start Excerpted records
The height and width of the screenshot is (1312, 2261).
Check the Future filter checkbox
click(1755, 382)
end Excerpted records
start Excerpted records
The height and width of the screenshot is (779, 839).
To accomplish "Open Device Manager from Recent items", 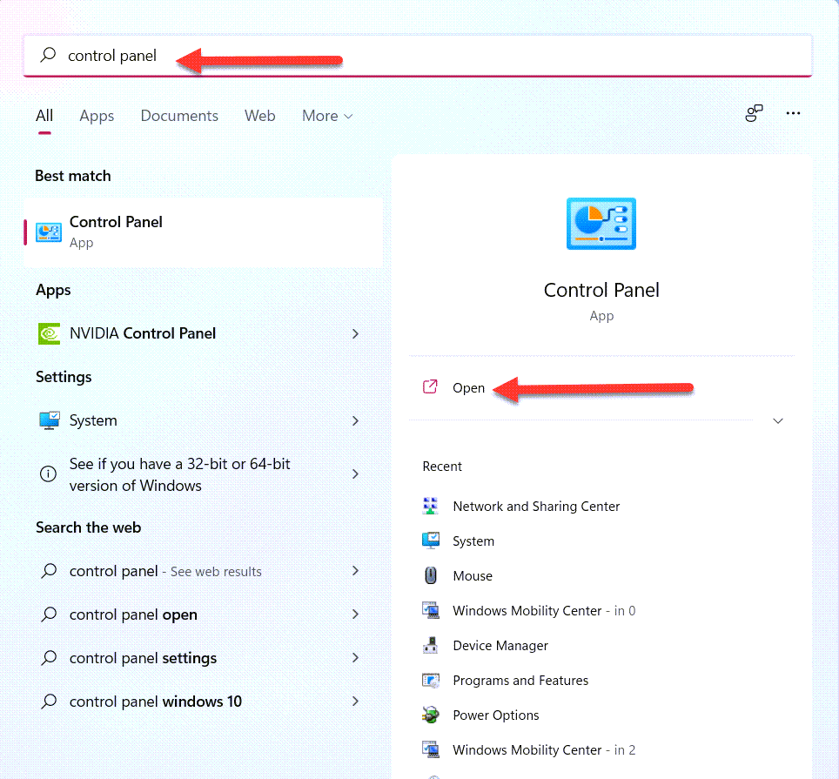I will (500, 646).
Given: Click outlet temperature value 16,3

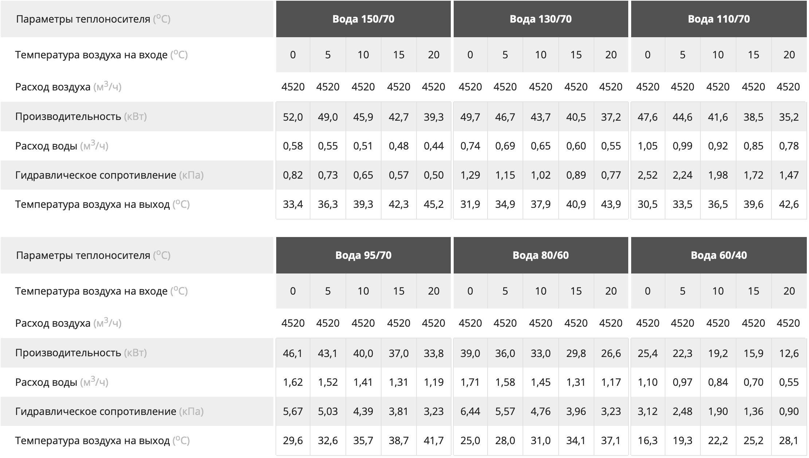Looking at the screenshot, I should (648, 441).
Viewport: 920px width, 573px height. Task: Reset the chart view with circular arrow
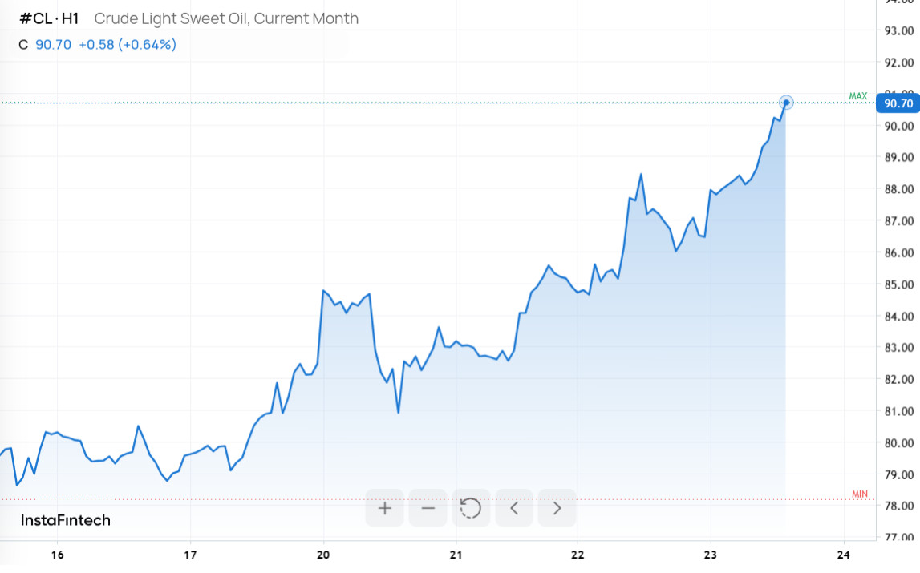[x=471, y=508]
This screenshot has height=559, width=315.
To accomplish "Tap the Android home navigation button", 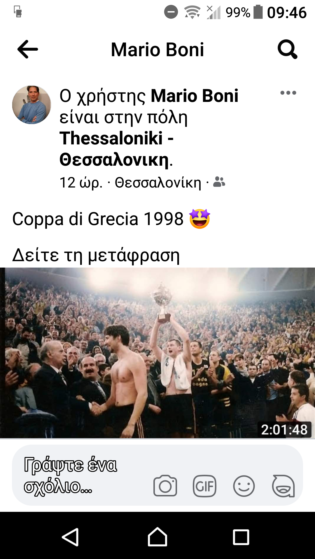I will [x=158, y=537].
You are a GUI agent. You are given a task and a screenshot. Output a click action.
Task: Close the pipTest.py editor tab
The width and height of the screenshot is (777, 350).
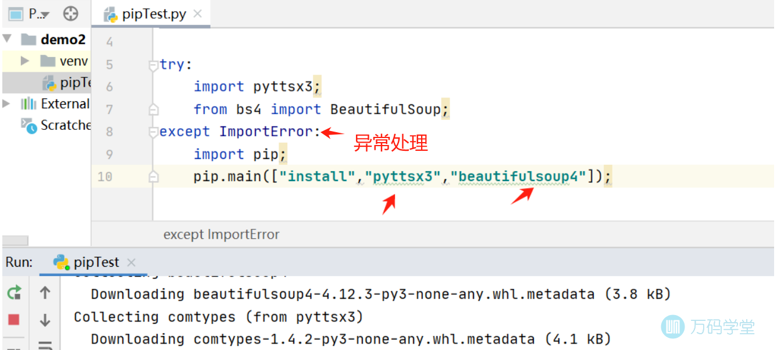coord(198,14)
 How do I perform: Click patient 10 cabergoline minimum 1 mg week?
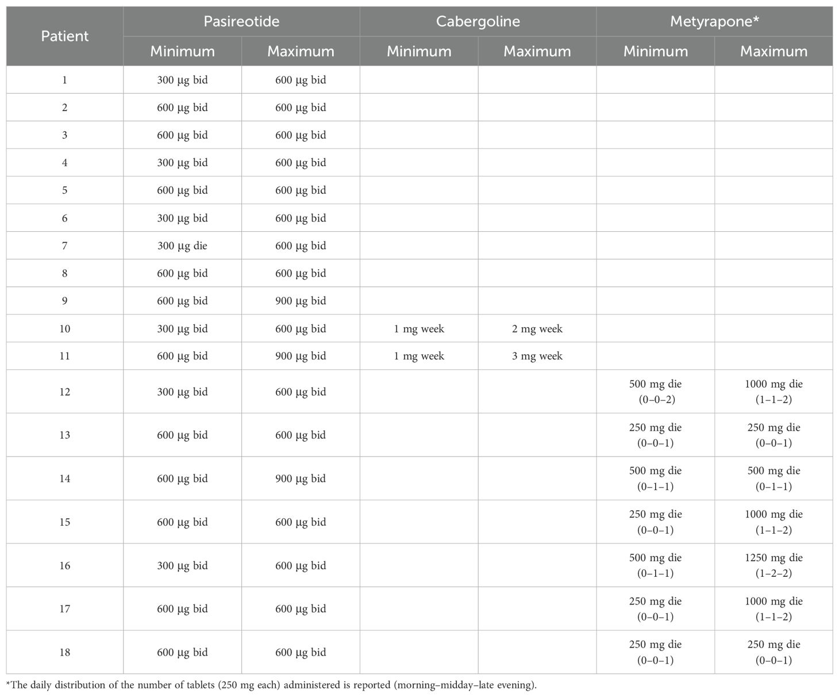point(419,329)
end Excerpted records
start Excerpted records
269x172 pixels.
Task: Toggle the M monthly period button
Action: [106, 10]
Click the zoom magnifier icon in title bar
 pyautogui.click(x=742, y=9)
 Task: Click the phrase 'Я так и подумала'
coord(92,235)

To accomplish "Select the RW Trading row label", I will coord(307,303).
end Excerpted records
Copy the material starting at the line containing "Task: Click the phrase 'Я так и подумала'" and ending after the line containing "I will coord(307,303).", reproducing each line exactly.

(Result)
 Task: Click the phrase 'Я так и подумала'
coord(92,235)

To accomplish "Select the RW Trading row label", I will coord(307,303).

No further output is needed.